C++ Logo

sg16

Advanced search

Re: [SG16] Additional concerns for LWG3565: Handling of encodings in localized formatting of chrono types is underspecified

From: Corentin Jabot <corentinjabot_at_[hidden]>
Date: Mon, 2 Aug 2021 23:21:14 +0200
There isn't mention in the wording that time_put is used.
Ex:

> %a The locale's abbreviated weekday name. If the value does not contain a
valid weekday, an exception of type format_error is thrown.
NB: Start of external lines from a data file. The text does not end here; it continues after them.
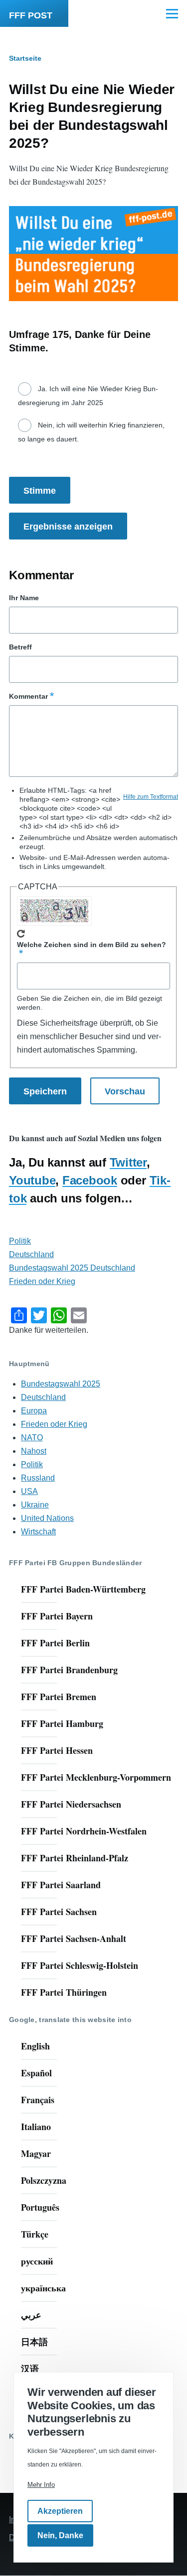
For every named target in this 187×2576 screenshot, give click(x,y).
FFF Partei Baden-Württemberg (83, 1589)
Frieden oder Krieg (42, 1281)
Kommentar (28, 696)
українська (43, 2287)
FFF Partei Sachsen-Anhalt (73, 1938)
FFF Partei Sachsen (59, 1911)
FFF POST (30, 15)
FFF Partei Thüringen (64, 1992)
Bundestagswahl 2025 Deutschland (72, 1268)
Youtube (32, 1180)
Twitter (128, 1162)
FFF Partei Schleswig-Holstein (79, 1965)
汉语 (30, 2368)
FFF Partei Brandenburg (69, 1669)
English (35, 2045)
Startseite (25, 58)
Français (37, 2099)
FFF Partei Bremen (58, 1696)
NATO (32, 1437)
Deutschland (31, 1254)
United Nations (47, 1518)
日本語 (34, 2341)
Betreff (20, 647)
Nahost (33, 1451)
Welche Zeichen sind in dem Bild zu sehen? (91, 945)
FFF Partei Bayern (57, 1616)
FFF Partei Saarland (61, 1884)
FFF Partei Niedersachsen (71, 1804)
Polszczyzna (43, 2180)
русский (37, 2260)
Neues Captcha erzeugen (21, 934)
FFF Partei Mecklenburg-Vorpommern (96, 1777)
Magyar (36, 2153)
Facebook (89, 1180)
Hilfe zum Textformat (150, 796)
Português (40, 2207)
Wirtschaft (38, 1531)
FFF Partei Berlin (55, 1642)
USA (29, 1491)
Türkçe (34, 2234)
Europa (34, 1410)
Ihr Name (24, 598)
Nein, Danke (60, 2535)
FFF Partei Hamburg (62, 1723)
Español (36, 2072)
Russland (38, 1478)
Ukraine (35, 1505)
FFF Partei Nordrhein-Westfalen (84, 1831)
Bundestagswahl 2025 (60, 1384)
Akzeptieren (60, 2511)
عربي (31, 2314)
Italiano (36, 2126)
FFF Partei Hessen (57, 1750)
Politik (20, 1241)
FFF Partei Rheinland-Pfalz (74, 1857)
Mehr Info (41, 2484)
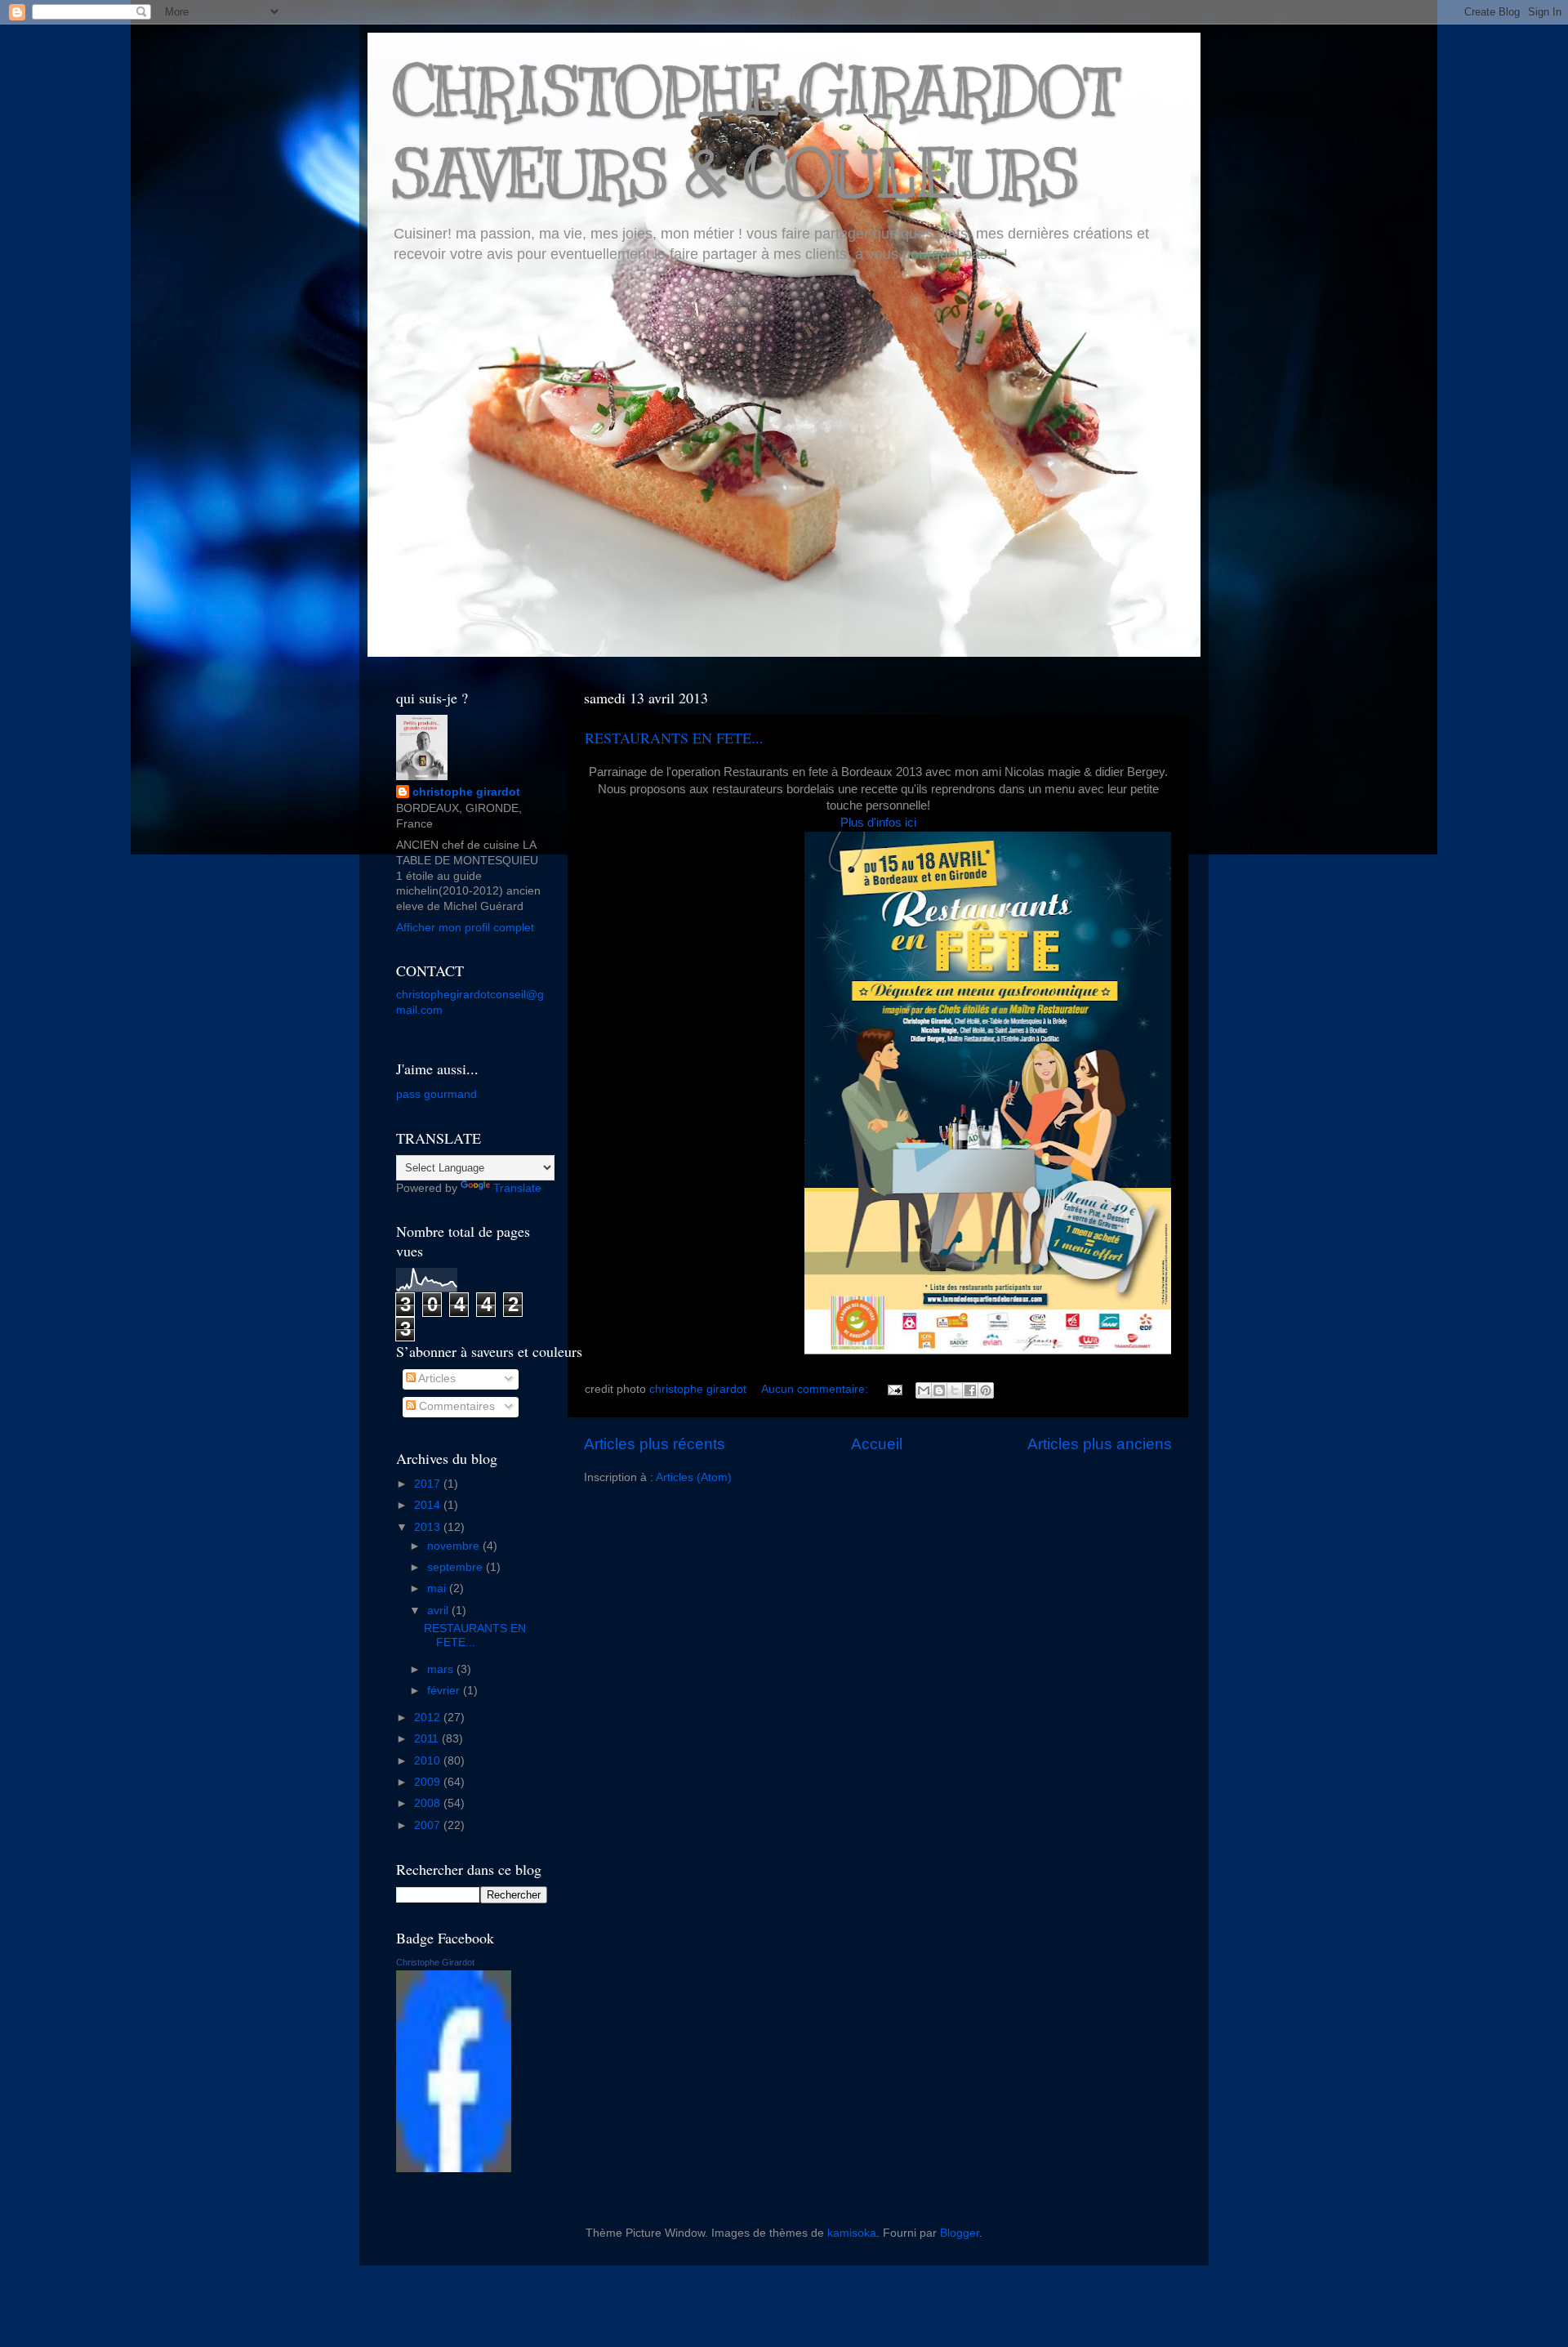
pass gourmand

Can we say something roughly like:

If the format string encoding is UTF-8, for any locale in the
implementation-defined set of known locales, the value of %a %A %b, %B %c
%C %p %x %X
is UTF-8 encoded. [Note: Whether time_put is called is unspecified].
If the format string encoding is not UTF-8, or if the locale is not in the
implementation-defined set of known locales, the value of ... is
locale-specific
[Note: locale-specific value may not be in the same text encoding that the
format string]

With some bonus wording if we want to support other utf encodings?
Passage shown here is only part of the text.